Brexit: If nobody's talking, how can a deal be reached?
- Published
Dominic Raab didn't go to Brussels on Sunday sure of wrapping up every loose end of the Brexit process, tying a ribbon on it and carrying it home to give Theresa May the best ever present at work first thing Monday morning.
But officials who have been working away in Brussels all week, including until late on Saturday night, did feel the talks would benefit from a bit of political shoulder to shove them forward, and that decisive progress could have been possible.
All week, they have been grappling with one central issue - although there are others unresolved alongside, you guessed it, what to do about the Irish border.
The negotiators had made some steps forward, but on Sunday the required political progress didn't come.

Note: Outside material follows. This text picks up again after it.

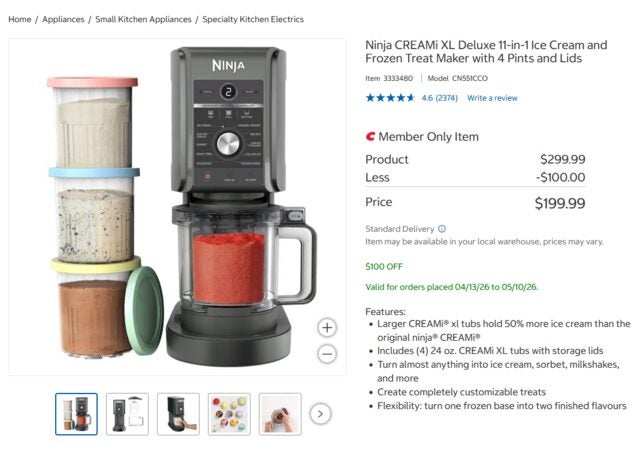Open Appliances breadcrumb link
The width and height of the screenshot is (640, 451).
pos(63,19)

The talks between the two men were not acrimonious, I'm told, but they got stuck - gummed up in the details of the backstop we discuss so often here.

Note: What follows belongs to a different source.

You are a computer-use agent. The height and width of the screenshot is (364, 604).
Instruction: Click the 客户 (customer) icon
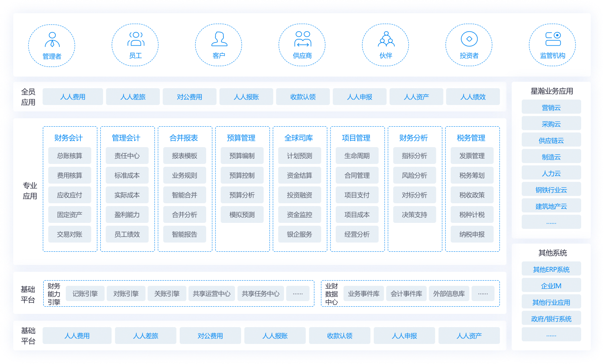219,39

The two sides can't agree over how, what is essentially an insurance policy, would apply to the whole of the UK, and its temporary nature.
And while there may have been a sense in Brussels that Mrs May was moving towards them, after she talked of doing a deal in the "national interest" during last week, if anything the politics at home have got more fraught.
Thursday's cabinet meeting ramped up concerns and gave Brexiteers another excuse to rattle their sabres.
The DUP continues its warnings that it'd sink the administration rather than see the deal it fears done. Several cabinet ministers are thinking about whether they can go on.
And, more to the point, different groups of Tory MPs with gripes about other policies are scenting opportunity as the government is so vulnerable.
Any move for the PM has become both harder, and more urgent.
Her party won't accept a proposal to keep the UK essentially in the customs union. Parliament is likely to block no deal. The EU won't accept her Chequers plan.
Even loyal ministers are deeply worried - "She is like a chess player who only has the king left - all she can do is move one square at a time until she is check-mated."
Talks among key officials in Brussels on Monday are cancelled for now.
There are no plans at the moment for the Brexit secretary to go back. There are only three days until the EU leaders' meeting where Mrs May has the chance to rescue herself and the talks too.
If, of course, the deal is done at the last minute, perhaps this will all be seen as the necessary theatrics.
With hindsight, Sunday's comings and goings might just become part of Brexit's messy history - but there is principle at stake here, as well as the practical challenge of getting an accord.
If no one's even talking, how can they expect to agree?